Fix CompDocError When Reading Excel File With Xlrd

You may have seen this CompDocError before if you used python xlrd library to read the older version of the excel file (.xls). When directly opening the same file from Microsoft Excel, it is able to show the data properly without any issue.

This usually happens if the excel file is generated from 3rd party application, the program did not follow strictly on the Microsoft Excel standard format, although the file is readable by Excel but it fails when opening it with xlrd library due to the non-standard format or missing some meta data. As you may have no control on how the 3rd party application generate the file, you will need to find a way to handle this CompDocError in your code.

SOLUTIONS FOR COMPDOCERROR

If you look at the error message, the error raised from the line 427 in the compdoc.py in your xlrd package. Since you confirm there is no problem with the data in your excel file except the minor format issue, you can open the compdoc.py and comment out the lines for raising CompDocError exception.

while s >= 0: 
if self.seen[s]:
pass
#print("_locate_stream(%s): seen" % qname, file=self.logfile); dump_list(self.seen, 20, self.logfile)
#raise CompDocError("%s corruption: seen[%d] == %d" % (qname, s, self.seen[s]))

Option 2:

You may notice if you open your file in Microsoft Excel and save it, you will be able to use xlrd to read and no exception will be raised. This is because Excel already fixed the issues for you when saving the file. You can use the same approach in your code to fix this problem.

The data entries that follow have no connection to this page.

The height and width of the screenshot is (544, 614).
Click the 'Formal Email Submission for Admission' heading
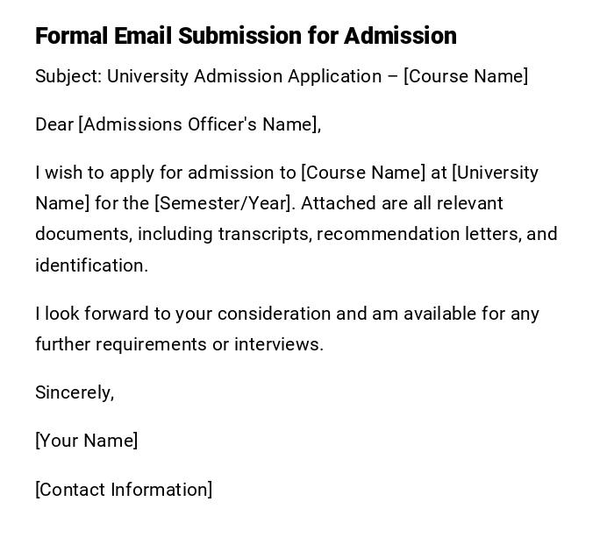(x=246, y=36)
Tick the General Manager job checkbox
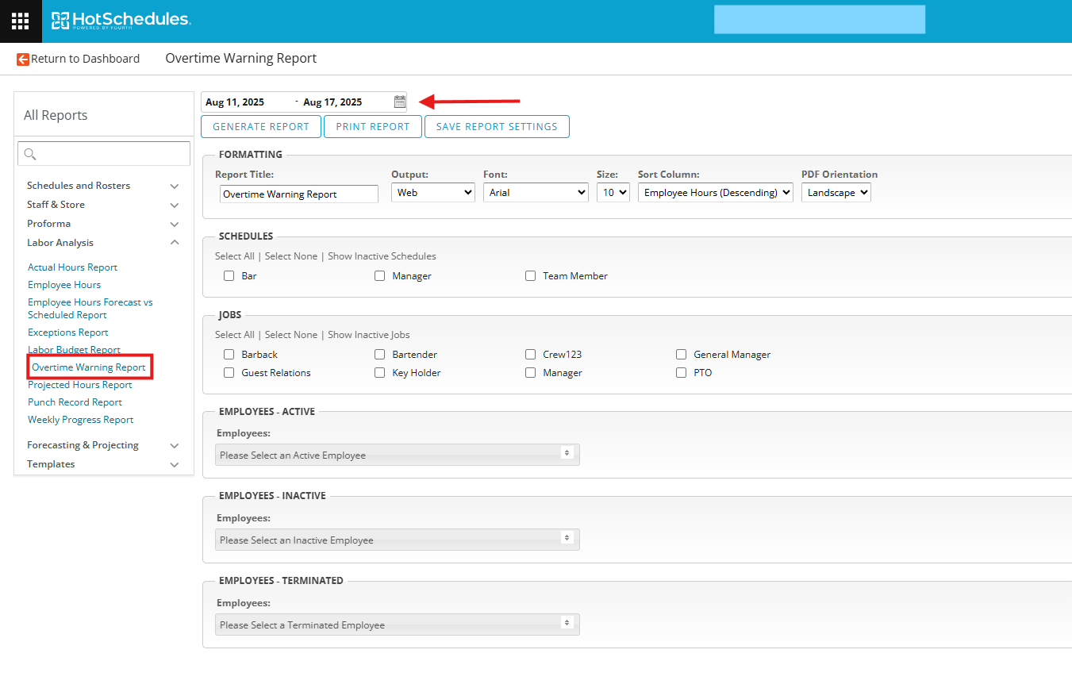The width and height of the screenshot is (1072, 688). 681,355
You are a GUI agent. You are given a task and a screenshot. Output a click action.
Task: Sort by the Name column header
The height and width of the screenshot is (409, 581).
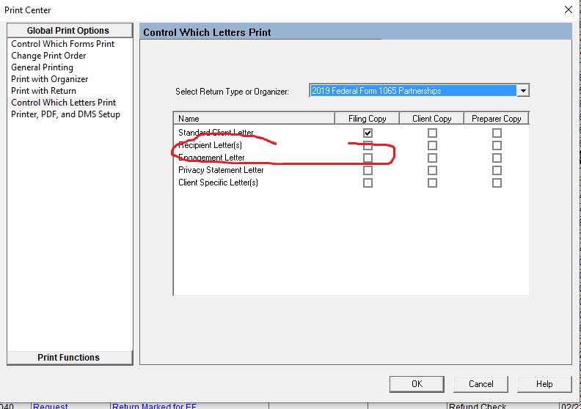point(254,119)
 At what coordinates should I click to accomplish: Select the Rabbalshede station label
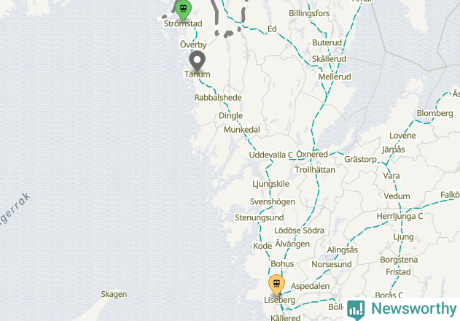pyautogui.click(x=218, y=98)
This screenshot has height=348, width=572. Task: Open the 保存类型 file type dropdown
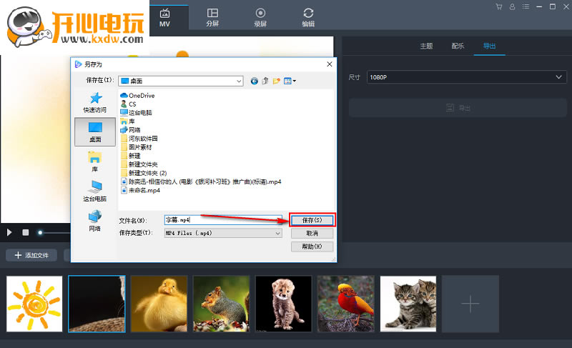click(x=278, y=233)
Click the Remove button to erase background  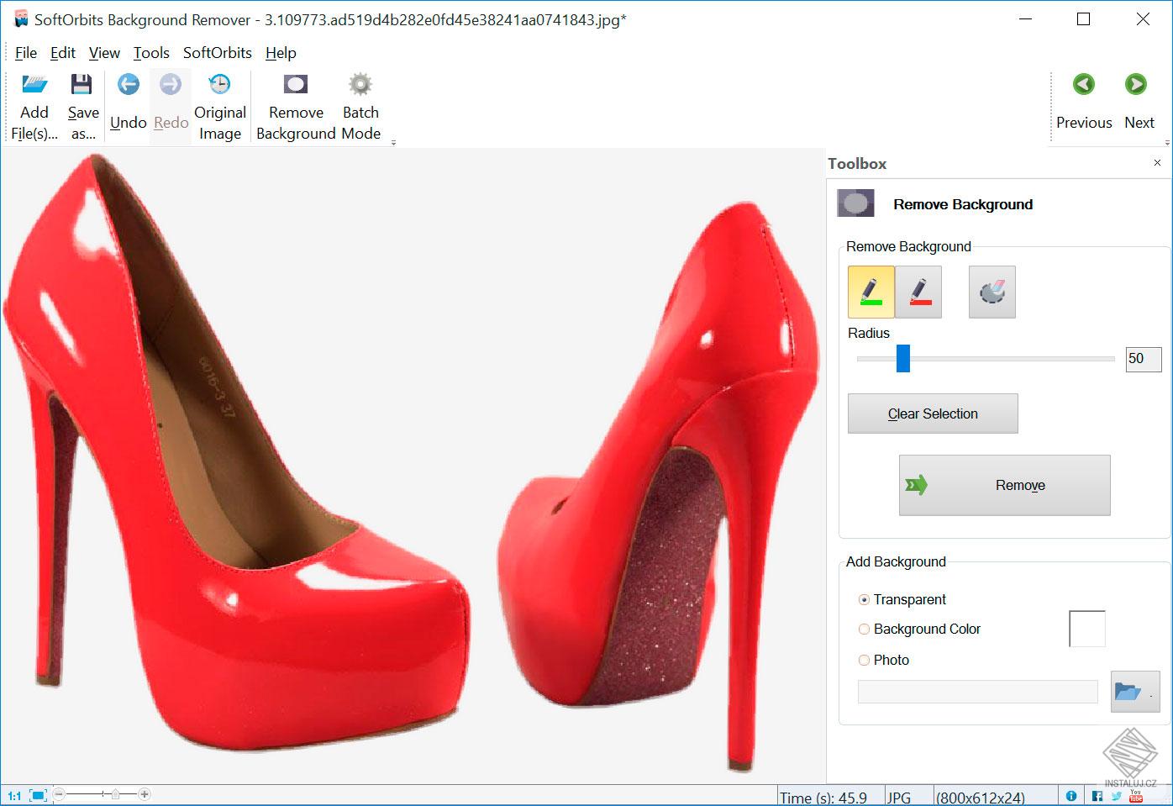(1005, 485)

To do that, you can use the pywin32 library to open the native Excel application and re-save the file.

import win32com.client as win32 
excel_app = win32.Dispatch('Excel.Application')
wb = excel_app.Workbooks.open("test.xls")
excel_app.DisplayAlerts = False
#do not show any alert when closing the excel
wb.Save()
excel_app.quit()

Conclusion

For option 2, when calling the excel_app.quit(), the entire Excel application will be closed without any alert. If you have other excel files opening at the time, it will be all closed together. So this solution is good if your program will run in a standalone environment or you confirm no other process/people will be using excel when running your code.

If you would like to understand more about how to read & write excel file with xlrd, please check this article.

Originally published at https://www.codeforests.com on May 28, 2020.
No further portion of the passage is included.